The term `knowledge economy' is, these days, a widely used term in the context of economic liberalisation. If there is to be a wider participation of the common man in the process of economic liberalisation, he needs to be given real and substantial opportunities to improve his lot. This cannot be achieved merely by laying accent on IT initiatives.

Merely privatising the educational institutions will not achieve this objective. Witness the current public controversy in Maharashtra and elsewhere about the lack of even basic facilities in engineering and medical colleges. In this context, public libraries become important.

Charles Leadbeater, in his recent book Up the Down Escalator, observes: "The Public Library should have a prominent role in a knowledge-based society... The most ambitious library development project in the world is underway in Singapore, where the National Library Board (NLB) is building about 100 libraries over an eight-year period. The NLB is innovating with "fast food" libraries in shopping centres; libraries that hold performances of live music; libraries entirely designed for teenagers; the first ever `do-it-yourself' libraries, where electronic systems help users to put books back on the shelves in the right place, so that staff do not have to do so; arts libraries based entirely on materials linked to music, film theatre and performing arts.
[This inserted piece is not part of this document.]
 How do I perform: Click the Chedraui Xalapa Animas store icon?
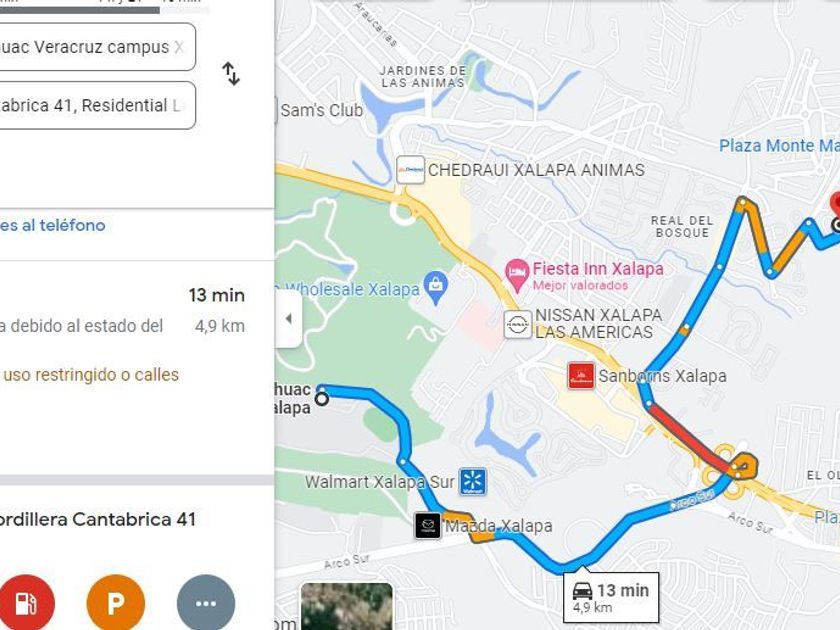[x=410, y=170]
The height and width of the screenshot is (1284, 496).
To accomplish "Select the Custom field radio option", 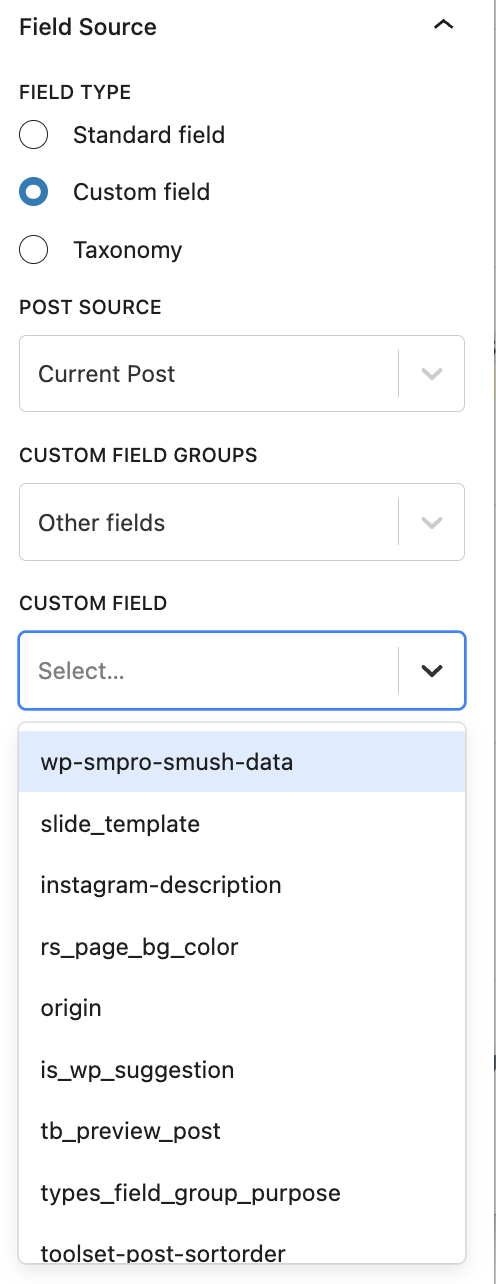I will (x=34, y=192).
"The principle behind Singapore's aggressive expansion of libraries is simple. Rather than `one size-fits-all', the NLB is seeking to create many different kinds of libraries, each with a different market and users, and each providing a new lesson about what works. The other key motto at the NLB is: one good idea, many different iterations. Having first experimented with libraries located in shopping malls, the NLB is now on to its sixth such venture."

Until a few years ago, all financial sector seminars regularly talked about making Mumbai another international financial centre between London and Frankfurt on one hand and Sydney and Tokyo on the other. Later, we began to talk of making Mumbai another Singapore with high-rise apartments, commercial blocks, malls and multiplexes, but missed out on the most basic steps in providing people with updated modern libraries like Singapore.

Thomas A Stewart, a member of the board of editors, Fortune magazine, observes: "Information and knowledge are the thermo-nuclear competitive weapons of our time. Knowledge is more valuable and more powerful than natural resources — big factories or fat bank rolls." Young Mumbaikars will benefit only if the State and the public and private sector take deep and abiding interest in the creation of public libraries.

Today, general libraries are very few. The most popular among them being the British and American libraries and other libraries set up by the 19th- and 20th-century Bombay industrialists and philanthropists. Much therefore is expected of the expert committee consisting of retired bureaucrats, businessmen, educationists and social activists. Hope is not lost.